» Directions for this task
Reproduce word for word, from the entries below, the line with "Viewport: 1333px width, 896px height.", the line with "Open ActiveMQ Classic 6.1.7 Release article", and every line between them, and nothing more.

[[ Data shown open ]]

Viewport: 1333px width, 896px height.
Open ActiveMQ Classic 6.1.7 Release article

[[ Data shown closed ]]
[[ Data shown open ]]

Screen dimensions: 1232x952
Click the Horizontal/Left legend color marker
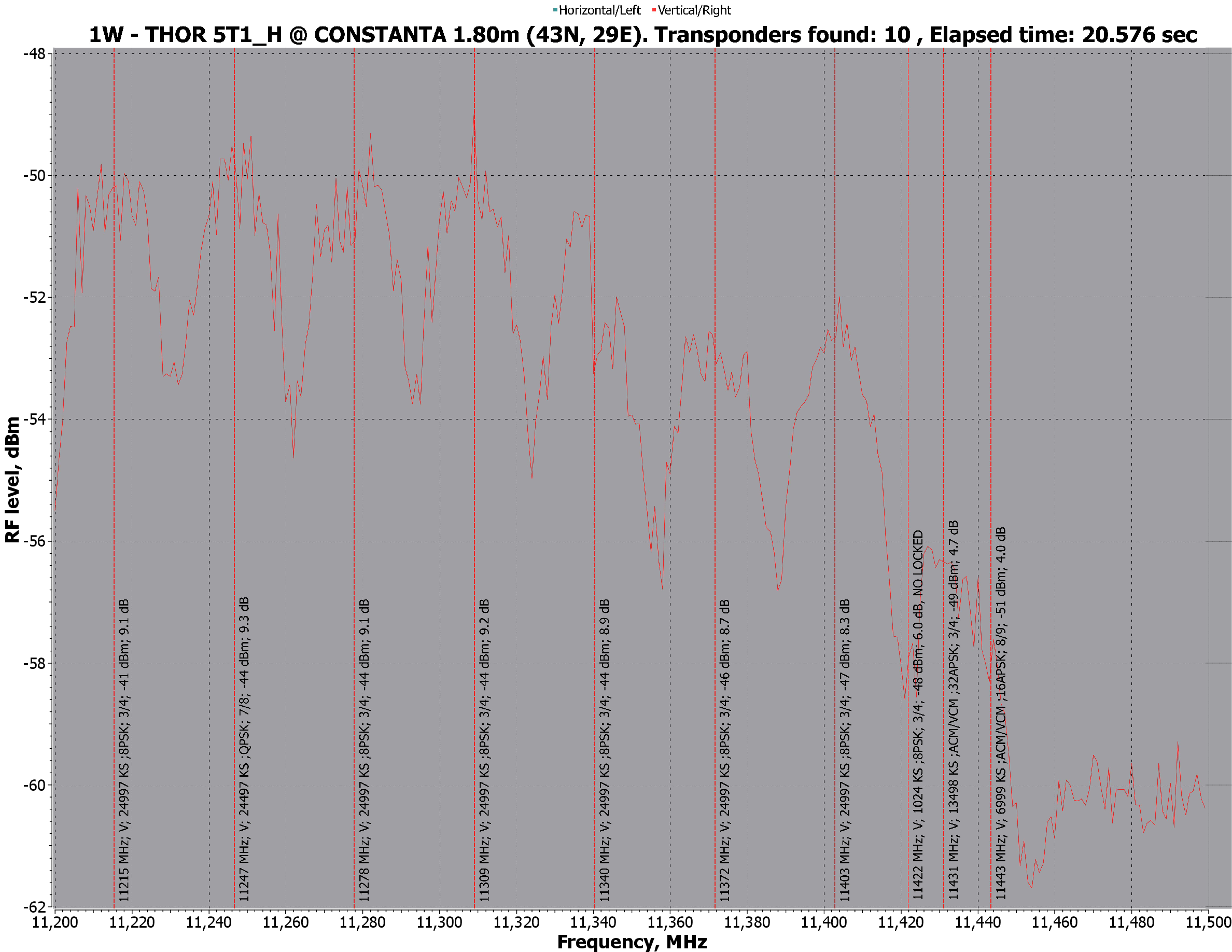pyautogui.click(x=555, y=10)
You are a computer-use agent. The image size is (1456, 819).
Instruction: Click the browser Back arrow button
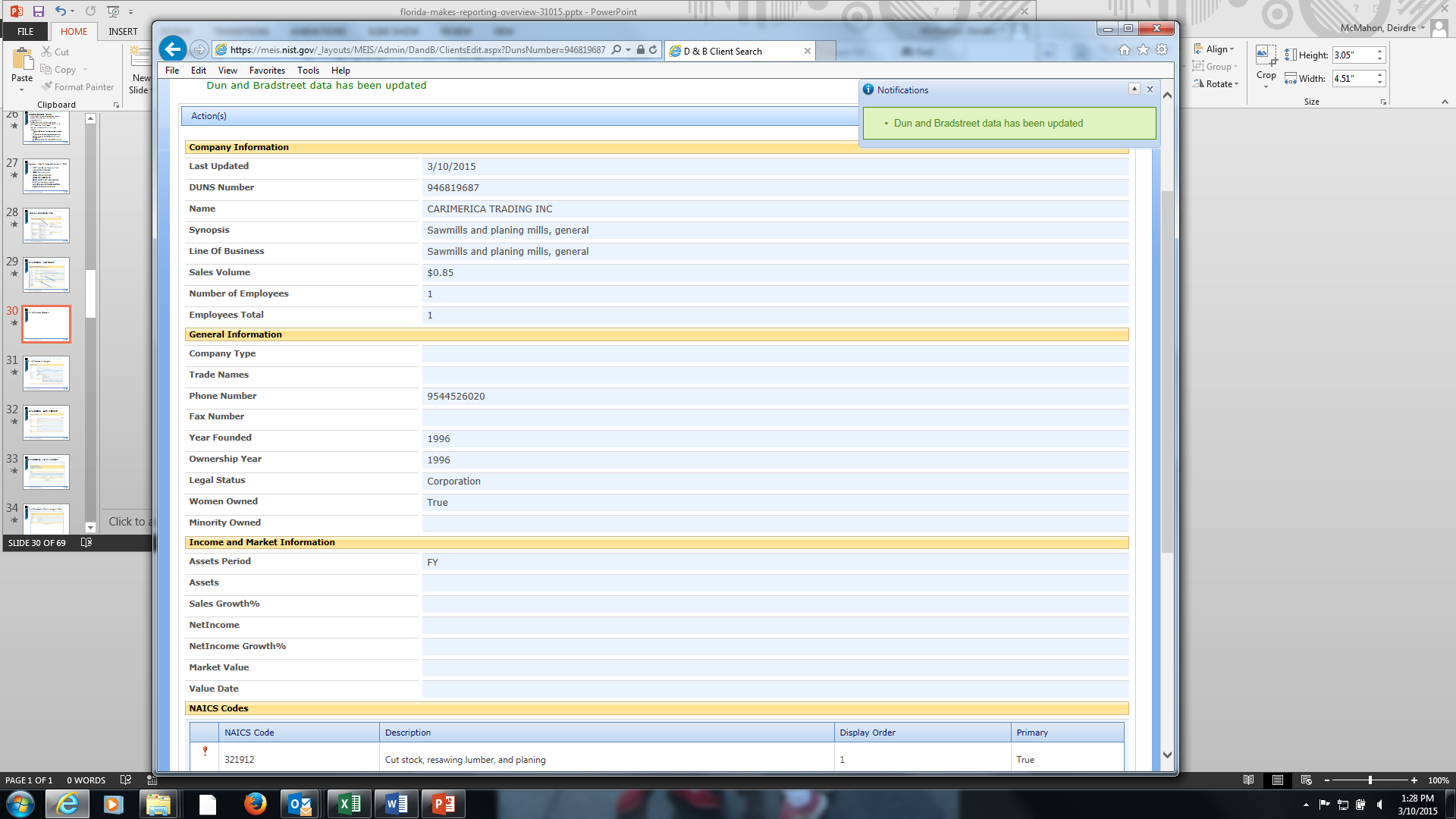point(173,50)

[[ Data shown closed ]]
[[ Data shown open ]]

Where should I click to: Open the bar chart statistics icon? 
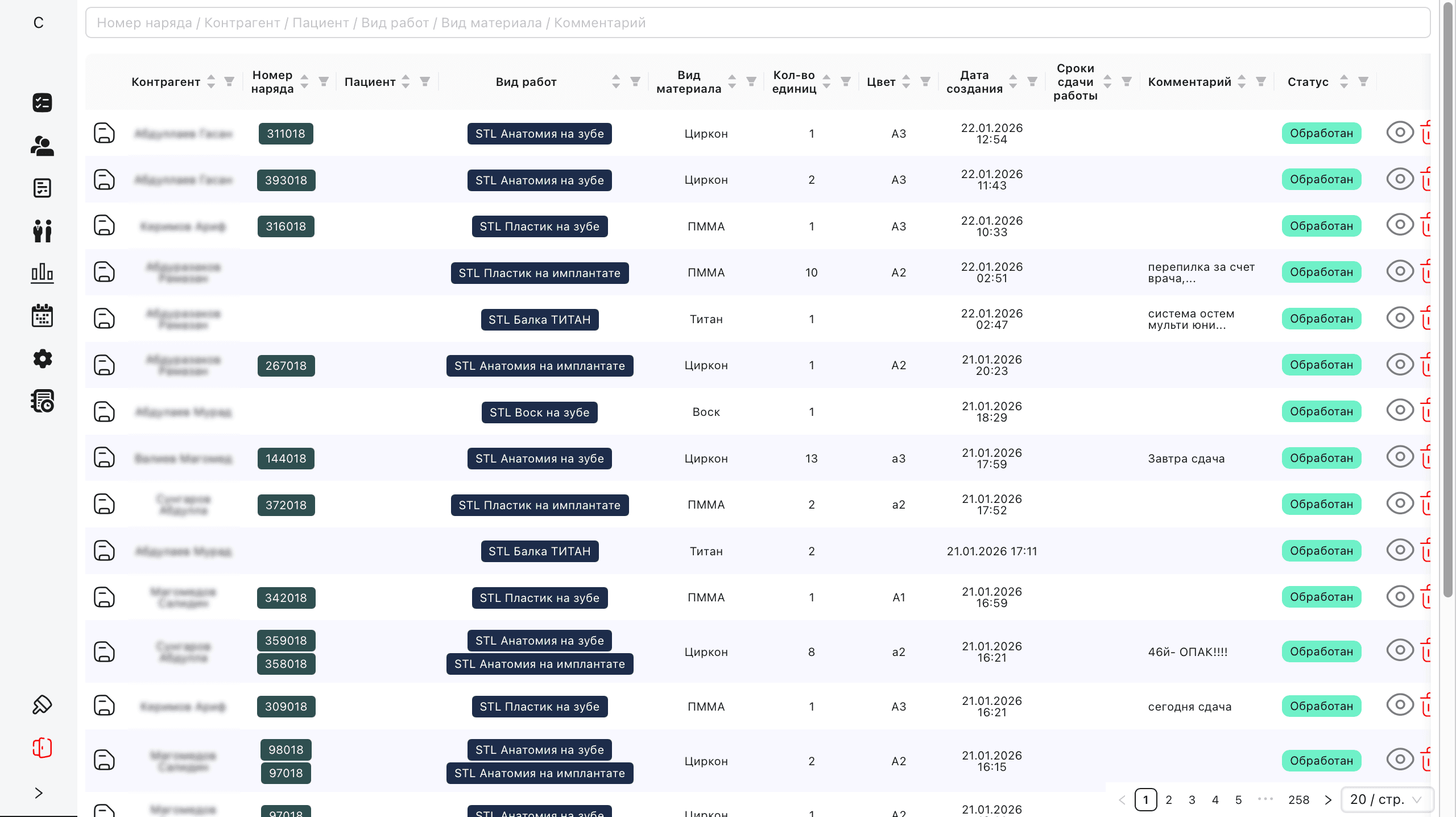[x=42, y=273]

[[ Data shown closed ]]

» Response to the exercise
Viewport: 1333px width, 896px height.
Open ActiveMQ Classic 6.1.7 Release article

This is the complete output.